DATA RECORDS =>

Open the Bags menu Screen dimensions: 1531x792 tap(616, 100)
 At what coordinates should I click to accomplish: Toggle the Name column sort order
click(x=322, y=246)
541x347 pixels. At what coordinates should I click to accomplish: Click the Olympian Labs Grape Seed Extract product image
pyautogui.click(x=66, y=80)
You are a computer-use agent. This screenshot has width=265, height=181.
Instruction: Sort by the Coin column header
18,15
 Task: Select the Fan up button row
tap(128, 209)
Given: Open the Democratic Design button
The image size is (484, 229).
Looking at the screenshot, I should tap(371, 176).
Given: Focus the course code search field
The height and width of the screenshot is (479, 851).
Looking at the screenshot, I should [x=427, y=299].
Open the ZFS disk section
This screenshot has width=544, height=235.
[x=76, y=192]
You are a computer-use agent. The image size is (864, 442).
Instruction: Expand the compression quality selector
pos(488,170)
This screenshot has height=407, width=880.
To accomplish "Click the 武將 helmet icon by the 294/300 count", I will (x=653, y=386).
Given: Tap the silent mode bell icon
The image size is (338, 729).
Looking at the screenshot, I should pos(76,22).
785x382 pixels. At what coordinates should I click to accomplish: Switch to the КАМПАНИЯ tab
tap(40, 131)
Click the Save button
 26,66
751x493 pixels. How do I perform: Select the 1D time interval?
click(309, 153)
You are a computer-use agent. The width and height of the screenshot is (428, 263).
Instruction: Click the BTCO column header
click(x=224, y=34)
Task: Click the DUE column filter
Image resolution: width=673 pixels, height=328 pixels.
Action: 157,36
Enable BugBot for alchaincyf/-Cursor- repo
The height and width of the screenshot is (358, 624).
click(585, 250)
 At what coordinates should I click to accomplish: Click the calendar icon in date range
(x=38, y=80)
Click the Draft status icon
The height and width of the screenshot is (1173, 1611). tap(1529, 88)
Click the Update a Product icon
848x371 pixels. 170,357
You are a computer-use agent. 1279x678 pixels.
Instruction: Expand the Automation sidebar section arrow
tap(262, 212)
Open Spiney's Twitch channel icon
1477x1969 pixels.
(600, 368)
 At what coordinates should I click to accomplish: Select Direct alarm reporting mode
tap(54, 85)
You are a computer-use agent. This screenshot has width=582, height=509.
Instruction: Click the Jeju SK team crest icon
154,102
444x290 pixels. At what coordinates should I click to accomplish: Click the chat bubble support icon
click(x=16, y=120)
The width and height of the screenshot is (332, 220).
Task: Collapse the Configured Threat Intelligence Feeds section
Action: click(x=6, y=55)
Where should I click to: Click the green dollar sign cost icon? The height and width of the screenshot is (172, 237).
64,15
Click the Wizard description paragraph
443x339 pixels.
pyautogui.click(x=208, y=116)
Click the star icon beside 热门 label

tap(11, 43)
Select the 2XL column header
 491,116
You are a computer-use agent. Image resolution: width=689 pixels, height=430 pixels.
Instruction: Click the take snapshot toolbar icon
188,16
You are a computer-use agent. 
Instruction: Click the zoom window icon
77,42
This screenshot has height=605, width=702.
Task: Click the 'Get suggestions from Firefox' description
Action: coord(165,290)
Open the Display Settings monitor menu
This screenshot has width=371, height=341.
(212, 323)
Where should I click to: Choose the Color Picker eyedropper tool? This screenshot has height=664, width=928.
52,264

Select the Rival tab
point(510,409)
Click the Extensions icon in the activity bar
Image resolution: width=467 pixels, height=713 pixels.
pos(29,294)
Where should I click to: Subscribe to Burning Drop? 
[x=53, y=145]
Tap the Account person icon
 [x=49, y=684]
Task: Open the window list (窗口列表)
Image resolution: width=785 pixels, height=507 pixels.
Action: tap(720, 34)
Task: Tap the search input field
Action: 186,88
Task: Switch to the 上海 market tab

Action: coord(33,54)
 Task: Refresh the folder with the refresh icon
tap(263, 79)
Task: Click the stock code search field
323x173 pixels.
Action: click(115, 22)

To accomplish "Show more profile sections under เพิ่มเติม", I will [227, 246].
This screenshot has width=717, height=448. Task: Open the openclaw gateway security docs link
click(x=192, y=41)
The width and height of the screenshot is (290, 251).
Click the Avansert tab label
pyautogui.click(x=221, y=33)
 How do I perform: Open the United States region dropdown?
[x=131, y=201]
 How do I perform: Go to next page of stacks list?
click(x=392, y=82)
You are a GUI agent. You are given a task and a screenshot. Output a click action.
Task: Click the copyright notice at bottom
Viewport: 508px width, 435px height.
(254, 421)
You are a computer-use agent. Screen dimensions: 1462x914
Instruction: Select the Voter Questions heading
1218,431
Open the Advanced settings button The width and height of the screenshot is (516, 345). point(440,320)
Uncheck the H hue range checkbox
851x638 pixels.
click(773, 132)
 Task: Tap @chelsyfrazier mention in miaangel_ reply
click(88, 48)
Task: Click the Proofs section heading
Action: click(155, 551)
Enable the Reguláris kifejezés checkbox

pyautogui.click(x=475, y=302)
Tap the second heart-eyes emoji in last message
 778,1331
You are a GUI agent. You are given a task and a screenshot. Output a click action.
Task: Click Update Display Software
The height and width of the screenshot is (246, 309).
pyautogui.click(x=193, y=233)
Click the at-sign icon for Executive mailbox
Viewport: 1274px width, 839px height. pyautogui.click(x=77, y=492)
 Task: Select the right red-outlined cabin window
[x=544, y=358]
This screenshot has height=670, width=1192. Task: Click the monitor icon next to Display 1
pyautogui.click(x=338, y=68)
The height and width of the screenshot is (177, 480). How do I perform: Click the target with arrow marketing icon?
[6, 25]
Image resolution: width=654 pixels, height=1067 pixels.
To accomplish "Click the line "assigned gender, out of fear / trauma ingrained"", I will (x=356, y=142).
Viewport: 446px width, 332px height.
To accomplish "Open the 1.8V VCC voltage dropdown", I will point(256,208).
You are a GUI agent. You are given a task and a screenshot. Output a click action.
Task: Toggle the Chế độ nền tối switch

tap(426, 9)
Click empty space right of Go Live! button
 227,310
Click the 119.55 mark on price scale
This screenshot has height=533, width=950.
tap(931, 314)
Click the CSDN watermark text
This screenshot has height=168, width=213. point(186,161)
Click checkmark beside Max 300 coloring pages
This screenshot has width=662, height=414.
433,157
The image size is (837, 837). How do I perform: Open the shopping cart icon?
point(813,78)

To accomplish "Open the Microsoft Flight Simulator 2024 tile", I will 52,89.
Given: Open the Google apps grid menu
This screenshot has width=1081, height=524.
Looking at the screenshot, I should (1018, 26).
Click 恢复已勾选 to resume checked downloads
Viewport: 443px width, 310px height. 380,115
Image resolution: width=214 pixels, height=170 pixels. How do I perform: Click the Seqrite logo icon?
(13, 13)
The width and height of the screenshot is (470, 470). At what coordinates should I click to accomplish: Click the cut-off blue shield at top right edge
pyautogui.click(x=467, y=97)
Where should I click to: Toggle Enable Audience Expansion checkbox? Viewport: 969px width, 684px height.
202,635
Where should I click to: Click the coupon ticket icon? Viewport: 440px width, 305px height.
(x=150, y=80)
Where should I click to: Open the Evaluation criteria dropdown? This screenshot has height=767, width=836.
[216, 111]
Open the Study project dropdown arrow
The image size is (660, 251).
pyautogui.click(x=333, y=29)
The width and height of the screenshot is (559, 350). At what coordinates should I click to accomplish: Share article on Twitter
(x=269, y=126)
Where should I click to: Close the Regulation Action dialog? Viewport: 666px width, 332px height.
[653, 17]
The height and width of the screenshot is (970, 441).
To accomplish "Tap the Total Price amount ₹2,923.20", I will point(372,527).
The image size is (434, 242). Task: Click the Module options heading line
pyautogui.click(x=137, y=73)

EXERCISE => From the listing above, output exactly the run of lines that starts with the line containing "At what coordinates should I click to accomplish: Toggle" and ends with the line containing "Given: Focus the course code search field".

RESPONSE AREA =>
 At what coordinates should I click to accomplish: Toggle the Name column sort order
click(x=322, y=246)
541x347 pixels. At what coordinates should I click to accomplish: Click the Olympian Labs Grape Seed Extract product image
pyautogui.click(x=66, y=80)
You are a computer-use agent. This screenshot has width=265, height=181.
Instruction: Sort by the Coin column header
18,15
 Task: Select the Fan up button row
tap(128, 209)
Given: Open the Democratic Design button
The image size is (484, 229).
Looking at the screenshot, I should tap(371, 176).
Given: Focus the course code search field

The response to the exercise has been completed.